(Stored items)

········

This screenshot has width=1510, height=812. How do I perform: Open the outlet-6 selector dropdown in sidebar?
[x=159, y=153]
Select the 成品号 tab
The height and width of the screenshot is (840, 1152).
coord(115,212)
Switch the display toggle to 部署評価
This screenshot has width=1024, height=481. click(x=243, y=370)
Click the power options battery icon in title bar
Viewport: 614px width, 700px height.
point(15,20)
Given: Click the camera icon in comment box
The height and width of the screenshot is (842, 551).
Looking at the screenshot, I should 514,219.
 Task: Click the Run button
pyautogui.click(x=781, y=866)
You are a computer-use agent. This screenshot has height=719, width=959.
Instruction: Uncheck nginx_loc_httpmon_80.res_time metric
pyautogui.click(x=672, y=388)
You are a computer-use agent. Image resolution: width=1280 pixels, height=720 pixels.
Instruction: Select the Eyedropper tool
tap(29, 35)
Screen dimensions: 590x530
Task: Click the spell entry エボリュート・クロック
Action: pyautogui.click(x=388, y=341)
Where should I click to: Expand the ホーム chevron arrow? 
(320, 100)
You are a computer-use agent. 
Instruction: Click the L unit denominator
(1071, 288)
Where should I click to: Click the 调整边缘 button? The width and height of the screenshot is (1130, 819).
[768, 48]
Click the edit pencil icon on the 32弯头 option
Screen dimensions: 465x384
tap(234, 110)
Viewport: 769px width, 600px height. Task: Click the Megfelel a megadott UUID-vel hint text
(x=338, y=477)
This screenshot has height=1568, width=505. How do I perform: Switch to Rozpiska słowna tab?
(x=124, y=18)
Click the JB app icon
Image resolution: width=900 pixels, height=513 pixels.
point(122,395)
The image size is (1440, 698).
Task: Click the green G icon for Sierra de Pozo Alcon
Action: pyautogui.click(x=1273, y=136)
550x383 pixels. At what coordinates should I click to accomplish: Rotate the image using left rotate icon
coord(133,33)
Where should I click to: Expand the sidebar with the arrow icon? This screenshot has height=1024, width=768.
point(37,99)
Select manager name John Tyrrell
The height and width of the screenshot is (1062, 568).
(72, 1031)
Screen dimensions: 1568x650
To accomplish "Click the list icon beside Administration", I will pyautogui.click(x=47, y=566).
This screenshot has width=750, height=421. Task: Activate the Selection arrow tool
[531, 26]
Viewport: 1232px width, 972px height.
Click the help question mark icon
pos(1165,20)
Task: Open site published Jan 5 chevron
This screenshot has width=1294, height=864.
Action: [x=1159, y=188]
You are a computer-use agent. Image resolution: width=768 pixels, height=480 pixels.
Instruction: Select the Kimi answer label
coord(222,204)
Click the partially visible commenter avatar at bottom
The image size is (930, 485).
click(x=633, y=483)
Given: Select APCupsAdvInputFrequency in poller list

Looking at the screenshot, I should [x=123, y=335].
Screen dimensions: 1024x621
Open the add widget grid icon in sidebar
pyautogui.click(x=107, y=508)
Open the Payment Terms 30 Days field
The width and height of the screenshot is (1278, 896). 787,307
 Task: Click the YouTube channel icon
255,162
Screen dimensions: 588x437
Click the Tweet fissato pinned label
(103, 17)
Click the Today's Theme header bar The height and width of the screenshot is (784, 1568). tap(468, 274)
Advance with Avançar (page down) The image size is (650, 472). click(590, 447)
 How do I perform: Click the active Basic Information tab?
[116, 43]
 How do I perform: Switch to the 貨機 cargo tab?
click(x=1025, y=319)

········

» Required action:
Once you find the string "agent" in a line of the records, copy that line.

» Exercise output:
You are a computer-use agent. This screenshot has height=719, width=959.
You are a computer-use agent. Image resolution: width=1280 pixels, height=720 pixels.
You are a computer-use agent. 
You are a computer-use agent. Image resolution: width=768 pixels, height=480 pixels.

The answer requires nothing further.